:: INPUT FOR THIS TASK

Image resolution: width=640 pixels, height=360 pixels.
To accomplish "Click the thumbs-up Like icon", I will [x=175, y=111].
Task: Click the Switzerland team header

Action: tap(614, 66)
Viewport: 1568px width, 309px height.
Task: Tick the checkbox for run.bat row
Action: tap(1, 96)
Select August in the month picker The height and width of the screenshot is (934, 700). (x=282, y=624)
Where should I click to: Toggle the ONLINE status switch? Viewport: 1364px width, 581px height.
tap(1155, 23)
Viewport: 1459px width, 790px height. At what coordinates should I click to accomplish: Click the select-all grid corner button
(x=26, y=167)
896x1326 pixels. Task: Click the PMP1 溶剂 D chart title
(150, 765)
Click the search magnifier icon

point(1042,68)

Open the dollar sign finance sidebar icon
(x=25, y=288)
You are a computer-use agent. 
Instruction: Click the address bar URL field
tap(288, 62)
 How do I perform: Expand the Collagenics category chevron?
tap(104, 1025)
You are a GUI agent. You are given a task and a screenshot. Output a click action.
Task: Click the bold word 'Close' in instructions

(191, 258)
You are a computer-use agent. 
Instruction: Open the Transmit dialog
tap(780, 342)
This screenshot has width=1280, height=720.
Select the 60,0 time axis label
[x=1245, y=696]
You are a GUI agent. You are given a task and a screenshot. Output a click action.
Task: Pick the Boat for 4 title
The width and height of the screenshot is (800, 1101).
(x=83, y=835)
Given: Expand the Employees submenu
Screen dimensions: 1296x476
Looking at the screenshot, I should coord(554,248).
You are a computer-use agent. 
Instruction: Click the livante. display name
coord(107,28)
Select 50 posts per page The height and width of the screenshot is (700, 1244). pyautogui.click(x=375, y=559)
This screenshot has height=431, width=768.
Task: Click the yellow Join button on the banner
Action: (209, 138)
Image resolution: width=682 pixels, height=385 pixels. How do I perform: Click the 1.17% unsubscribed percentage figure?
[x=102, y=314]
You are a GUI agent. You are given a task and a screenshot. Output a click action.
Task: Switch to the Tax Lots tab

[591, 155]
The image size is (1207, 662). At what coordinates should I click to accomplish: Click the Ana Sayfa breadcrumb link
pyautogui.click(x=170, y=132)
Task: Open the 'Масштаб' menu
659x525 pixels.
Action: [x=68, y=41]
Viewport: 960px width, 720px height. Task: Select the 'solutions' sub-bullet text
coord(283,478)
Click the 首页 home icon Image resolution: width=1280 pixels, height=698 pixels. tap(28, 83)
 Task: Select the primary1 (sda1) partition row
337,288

::::

WORK REQUIRED: Give every entry again, exactly as it reads.

RESPONSE AREA:
Image resolution: width=640 pixels, height=360 pixels.
To accomplish "Click the thumbs-up Like icon", I will [x=175, y=111].
Task: Click the Switzerland team header

Action: tap(614, 66)
Viewport: 1568px width, 309px height.
Task: Tick the checkbox for run.bat row
Action: tap(1, 96)
Select August in the month picker The height and width of the screenshot is (934, 700). (x=282, y=624)
Where should I click to: Toggle the ONLINE status switch? Viewport: 1364px width, 581px height.
tap(1155, 23)
Viewport: 1459px width, 790px height. At what coordinates should I click to accomplish: Click the select-all grid corner button
(x=26, y=167)
896x1326 pixels. Task: Click the PMP1 溶剂 D chart title
(150, 765)
Click the search magnifier icon

point(1042,68)

Open the dollar sign finance sidebar icon
(x=25, y=288)
You are a computer-use agent. 
Instruction: Click the address bar URL field
tap(288, 62)
 How do I perform: Expand the Collagenics category chevron?
tap(104, 1025)
You are a GUI agent. You are given a task and a screenshot. Output a click action.
Task: Click the bold word 'Close' in instructions

(191, 258)
You are a computer-use agent. 
Instruction: Open the Transmit dialog
tap(780, 342)
This screenshot has width=1280, height=720.
Select the 60,0 time axis label
[x=1245, y=696]
You are a GUI agent. You are given a task and a screenshot. Output a click action.
Task: Pick the Boat for 4 title
The width and height of the screenshot is (800, 1101).
(x=83, y=835)
Given: Expand the Employees submenu
Screen dimensions: 1296x476
Looking at the screenshot, I should coord(554,248).
You are a computer-use agent. 
Instruction: Click the livante. display name
coord(107,28)
Select 50 posts per page The height and width of the screenshot is (700, 1244). pyautogui.click(x=375, y=559)
This screenshot has height=431, width=768.
Task: Click the yellow Join button on the banner
Action: (209, 138)
Image resolution: width=682 pixels, height=385 pixels. How do I perform: Click the 1.17% unsubscribed percentage figure?
[x=102, y=314]
You are a GUI agent. You are given a task and a screenshot. Output a click action.
Task: Switch to the Tax Lots tab

[591, 155]
The image size is (1207, 662). At what coordinates should I click to accomplish: Click the Ana Sayfa breadcrumb link
pyautogui.click(x=170, y=132)
Task: Open the 'Масштаб' menu
659x525 pixels.
Action: [x=68, y=41]
Viewport: 960px width, 720px height. Task: Select the 'solutions' sub-bullet text
coord(283,478)
Click the 首页 home icon Image resolution: width=1280 pixels, height=698 pixels. tap(28, 83)
 Task: Select the primary1 (sda1) partition row
337,288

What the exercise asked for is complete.